11:15 AM - 11:30 AM
[SCG44-20] Development of a multi-GPU and multi-node numerical code for a large-scale simulation of slow-to-fast earthquakes
Keywords:slow earthquakes, numerical simulation, GPGPU
Slow earthquakes obey a scaling law in spatial and temporal sizes (Ide et al., 2007), as also found in fast earthquakes (i.e., regular earthquakes). In addition, understanding of the slow to fast transition is also a challenging theme remaining in these two multi-scale phonomena. However, several millions of elements seem to be required at least, to capture the multiscale phenomena in 2 or 3 orders in the spatial scale. This means that faster numerical calculation is necessary to make such multiscale simulations within realistic time.
I develop a numerical code to simulate slow earthquakes in a multi GPU and multi node environment, to overcome the problem in the calculation time. NVIDIA Fortran (previously known as PGI Fortran) is used to utilize GPUs in addition to CPUs, as the NIED computer system has four NVIDIA TESLA V100 on each node. One of the major bottlenecks of the high-speed computing is the evaluation of the product of elastostatic kernel matrix and a vector. To implement this calculation, I simply use DGEMV in the BLAS library for CPUs, and the CUBLAS library for GPUs. I note that a hybrid calculation with GPUs and CPUs is adopted to use totally wider memory band-width in the node, as the performance of DGEMV is often limited by the memory band-width. In this simulation, I adopt an RS-law with cutoff velocities. Temporal evolution of slip velocity is numerically simulated, introducing elastic response of semi-infinite medium and realistic configuration of the plate interface. The plate interface is expressed by small triangular elements.

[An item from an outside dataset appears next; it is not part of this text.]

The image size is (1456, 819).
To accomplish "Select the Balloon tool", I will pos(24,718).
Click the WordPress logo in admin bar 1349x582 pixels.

To validate our developed code, I compared the results after the calculation of 20,000 steps in the medium-sized model (N~93,000). This is similar to the Shikoku model in Matsuzawa et al. (2013). Relative error of the result from the newly developed code and the CPU-only code is within 10-10. The numerical result is well replicated by the new code.
Then, I tested our numerical code in a relatively large-scale model (N~170,000). This covers the Nankai and Hyuganada region (e.g., Matsuzawa and Shibazaki, 2020). I use 16 GPU-CPU nodes in the NIED computer. The calculation is 1.5 times faster than the case of 256 CPU-only nodes. This means that my new code is about 24 times faster per node than the previous code only with CPUs.